7. Visualising linked lists

Understanding how linked lists work in memory is crucial. Here is a visual representation of a linked list with three nodes containing values 10, 20, and 30.

head
  |
  v
+------+------+    +------+------+    +------+------+
|  10  | next |--->|  20  | next |--->|  30  | NULL |
+------+------+    +------+------+    +------+------+

Each box represents a node. The left section holds the data, and the right section holds the pointer to the next node. The last node's pointer is NULL, indicating the end of the list.

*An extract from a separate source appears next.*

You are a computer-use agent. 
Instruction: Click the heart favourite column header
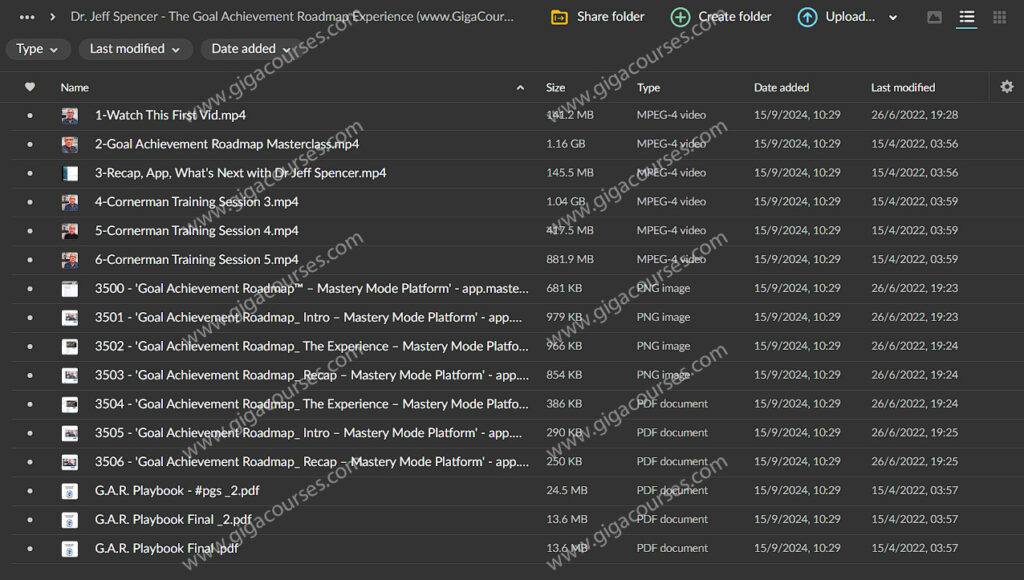coord(30,87)
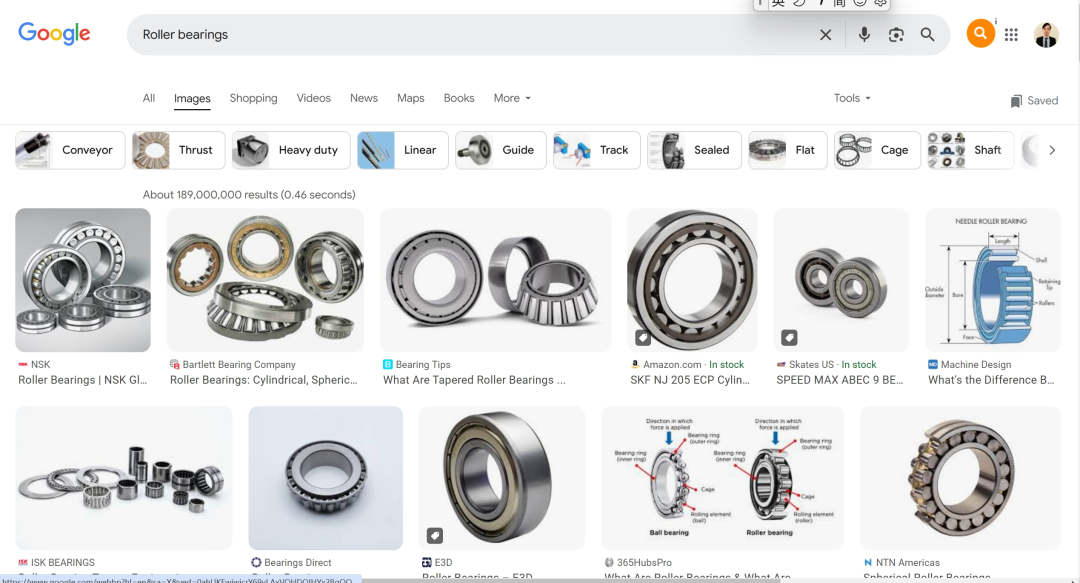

7.1 Inserting at the beginning

When you insert a new node at the beginning, you create the node, point it to the current head, and then update the head to point to the new node.

Before inserting 5:

head
  |
  v
+------+------+    +------+------+
|  10  | next |--->|  20  | NULL |
+------+------+    +------+------+

After inserting 5 at beginning:

head
  |
  v
+------+------+    +------+------+    +------+------+
|   5  | next |--->|  10  | next |--->|  20  | NULL |
+------+------+    +------+------+    +------+------+

8. Comparing arrays and linked lists

Both data structures have their place. Understanding their trade-offs helps you choose the right one for your needs.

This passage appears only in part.